ACTIVITY »
Give back exactly the lines of the data below, starting with the line that has "Focus the message input field in right chat" and going on through the line that has "557x427 pixels.".

'''

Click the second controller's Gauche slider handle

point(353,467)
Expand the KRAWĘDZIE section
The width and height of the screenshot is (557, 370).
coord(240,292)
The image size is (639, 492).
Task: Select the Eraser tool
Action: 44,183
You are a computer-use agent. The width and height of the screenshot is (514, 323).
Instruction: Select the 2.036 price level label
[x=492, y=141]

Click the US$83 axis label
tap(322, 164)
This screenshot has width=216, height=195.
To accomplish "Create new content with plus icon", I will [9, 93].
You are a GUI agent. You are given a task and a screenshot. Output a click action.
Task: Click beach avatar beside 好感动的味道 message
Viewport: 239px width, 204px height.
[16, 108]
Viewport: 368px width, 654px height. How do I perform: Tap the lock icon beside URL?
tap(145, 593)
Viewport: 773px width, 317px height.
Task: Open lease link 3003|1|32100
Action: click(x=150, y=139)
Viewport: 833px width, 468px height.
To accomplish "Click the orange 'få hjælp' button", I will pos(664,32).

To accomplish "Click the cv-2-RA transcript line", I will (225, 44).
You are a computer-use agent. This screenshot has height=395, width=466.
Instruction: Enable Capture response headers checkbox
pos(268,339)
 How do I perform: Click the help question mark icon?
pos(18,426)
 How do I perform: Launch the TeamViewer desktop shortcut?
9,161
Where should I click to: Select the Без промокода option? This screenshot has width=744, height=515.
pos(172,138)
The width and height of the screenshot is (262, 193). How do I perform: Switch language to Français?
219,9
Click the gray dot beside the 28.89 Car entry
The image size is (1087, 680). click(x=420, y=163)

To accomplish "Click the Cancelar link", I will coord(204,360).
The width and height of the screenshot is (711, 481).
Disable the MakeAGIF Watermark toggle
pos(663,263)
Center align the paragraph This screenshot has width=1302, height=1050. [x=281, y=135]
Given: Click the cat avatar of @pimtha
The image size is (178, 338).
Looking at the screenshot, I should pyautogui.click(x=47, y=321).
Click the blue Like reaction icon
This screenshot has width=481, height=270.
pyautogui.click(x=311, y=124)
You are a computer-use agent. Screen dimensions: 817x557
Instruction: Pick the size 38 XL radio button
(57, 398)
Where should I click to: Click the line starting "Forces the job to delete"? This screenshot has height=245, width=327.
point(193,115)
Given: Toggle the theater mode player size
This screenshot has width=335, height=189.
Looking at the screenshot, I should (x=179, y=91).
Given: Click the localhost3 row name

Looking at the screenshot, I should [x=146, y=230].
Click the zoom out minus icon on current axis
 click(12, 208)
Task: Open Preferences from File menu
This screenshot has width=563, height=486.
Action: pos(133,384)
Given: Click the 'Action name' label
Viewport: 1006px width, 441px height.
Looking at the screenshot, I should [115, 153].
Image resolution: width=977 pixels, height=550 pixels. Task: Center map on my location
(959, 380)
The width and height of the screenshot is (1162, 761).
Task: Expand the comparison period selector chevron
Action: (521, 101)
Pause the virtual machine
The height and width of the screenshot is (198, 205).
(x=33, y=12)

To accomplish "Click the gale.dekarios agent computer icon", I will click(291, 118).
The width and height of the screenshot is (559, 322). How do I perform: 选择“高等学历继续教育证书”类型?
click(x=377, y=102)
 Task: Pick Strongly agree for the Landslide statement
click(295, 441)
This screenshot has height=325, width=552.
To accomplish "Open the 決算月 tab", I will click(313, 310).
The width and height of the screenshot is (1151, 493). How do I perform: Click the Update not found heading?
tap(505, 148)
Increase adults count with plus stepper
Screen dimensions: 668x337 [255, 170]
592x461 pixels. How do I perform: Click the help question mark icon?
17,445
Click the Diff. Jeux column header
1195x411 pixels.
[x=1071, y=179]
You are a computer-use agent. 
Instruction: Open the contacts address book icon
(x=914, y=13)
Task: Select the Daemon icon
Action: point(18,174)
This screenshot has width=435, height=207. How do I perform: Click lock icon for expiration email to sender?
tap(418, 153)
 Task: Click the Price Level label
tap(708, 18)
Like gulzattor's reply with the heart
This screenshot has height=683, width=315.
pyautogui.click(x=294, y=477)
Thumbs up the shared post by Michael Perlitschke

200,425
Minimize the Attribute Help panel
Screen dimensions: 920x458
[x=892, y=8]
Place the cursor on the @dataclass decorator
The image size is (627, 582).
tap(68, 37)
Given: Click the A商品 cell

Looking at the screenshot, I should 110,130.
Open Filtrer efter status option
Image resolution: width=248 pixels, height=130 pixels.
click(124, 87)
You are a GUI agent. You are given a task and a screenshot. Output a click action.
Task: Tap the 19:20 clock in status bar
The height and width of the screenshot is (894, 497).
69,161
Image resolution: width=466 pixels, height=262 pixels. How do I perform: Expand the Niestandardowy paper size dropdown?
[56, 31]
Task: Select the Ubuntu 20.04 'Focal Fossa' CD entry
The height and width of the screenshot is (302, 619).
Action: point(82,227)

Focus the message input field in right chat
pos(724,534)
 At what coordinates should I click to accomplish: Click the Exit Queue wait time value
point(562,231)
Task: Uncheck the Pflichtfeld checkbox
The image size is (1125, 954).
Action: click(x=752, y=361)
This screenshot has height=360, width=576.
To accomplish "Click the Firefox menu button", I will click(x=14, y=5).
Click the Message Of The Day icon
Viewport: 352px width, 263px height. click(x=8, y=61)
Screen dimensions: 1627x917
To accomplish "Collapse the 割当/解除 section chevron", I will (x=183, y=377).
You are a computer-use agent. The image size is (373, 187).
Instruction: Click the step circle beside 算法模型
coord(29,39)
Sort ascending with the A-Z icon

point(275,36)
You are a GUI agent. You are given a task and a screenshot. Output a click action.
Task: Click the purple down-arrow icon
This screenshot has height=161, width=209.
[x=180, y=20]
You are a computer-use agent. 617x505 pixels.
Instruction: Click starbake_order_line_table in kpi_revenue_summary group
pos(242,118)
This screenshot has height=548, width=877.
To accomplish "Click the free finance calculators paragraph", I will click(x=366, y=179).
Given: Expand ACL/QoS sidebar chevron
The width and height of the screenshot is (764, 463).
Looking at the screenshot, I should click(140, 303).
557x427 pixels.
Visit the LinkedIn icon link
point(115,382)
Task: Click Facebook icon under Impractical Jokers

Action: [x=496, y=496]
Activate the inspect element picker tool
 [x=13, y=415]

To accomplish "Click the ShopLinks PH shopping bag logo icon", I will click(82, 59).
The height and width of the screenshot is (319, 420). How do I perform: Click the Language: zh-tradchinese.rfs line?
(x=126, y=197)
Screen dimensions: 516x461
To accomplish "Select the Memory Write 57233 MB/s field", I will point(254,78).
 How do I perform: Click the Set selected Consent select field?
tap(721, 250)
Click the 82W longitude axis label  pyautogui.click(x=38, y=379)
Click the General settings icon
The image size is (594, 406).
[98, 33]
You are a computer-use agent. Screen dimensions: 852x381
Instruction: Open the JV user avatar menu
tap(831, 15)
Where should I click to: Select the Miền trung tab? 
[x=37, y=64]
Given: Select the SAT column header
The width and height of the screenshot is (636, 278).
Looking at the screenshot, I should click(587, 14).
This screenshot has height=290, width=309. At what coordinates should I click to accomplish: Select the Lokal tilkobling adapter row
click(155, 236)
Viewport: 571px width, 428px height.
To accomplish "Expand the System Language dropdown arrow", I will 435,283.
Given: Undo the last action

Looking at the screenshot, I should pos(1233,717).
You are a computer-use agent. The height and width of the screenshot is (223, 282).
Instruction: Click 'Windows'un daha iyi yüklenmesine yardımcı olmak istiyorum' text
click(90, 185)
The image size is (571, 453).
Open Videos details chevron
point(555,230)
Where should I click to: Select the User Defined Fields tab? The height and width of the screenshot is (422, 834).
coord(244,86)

'''

PROBLEM SOLUTION »
Focus the message input field in right chat
pos(724,534)
 At what coordinates should I click to accomplish: Click the Exit Queue wait time value
point(562,231)
Task: Uncheck the Pflichtfeld checkbox
The image size is (1125, 954).
Action: click(x=752, y=361)
This screenshot has height=360, width=576.
To accomplish "Click the Firefox menu button", I will click(x=14, y=5).
Click the Message Of The Day icon
Viewport: 352px width, 263px height. click(x=8, y=61)
Screen dimensions: 1627x917
To accomplish "Collapse the 割当/解除 section chevron", I will (x=183, y=377).
You are a computer-use agent. The image size is (373, 187).
Instruction: Click the step circle beside 算法模型
coord(29,39)
Sort ascending with the A-Z icon

point(275,36)
You are a GUI agent. You are given a task and a screenshot. Output a click action.
Task: Click the purple down-arrow icon
This screenshot has height=161, width=209.
[x=180, y=20]
You are a computer-use agent. 617x505 pixels.
Instruction: Click starbake_order_line_table in kpi_revenue_summary group
pos(242,118)
This screenshot has height=548, width=877.
To accomplish "Click the free finance calculators paragraph", I will click(x=366, y=179).
Given: Expand ACL/QoS sidebar chevron
The width and height of the screenshot is (764, 463).
Looking at the screenshot, I should click(140, 303).
557x427 pixels.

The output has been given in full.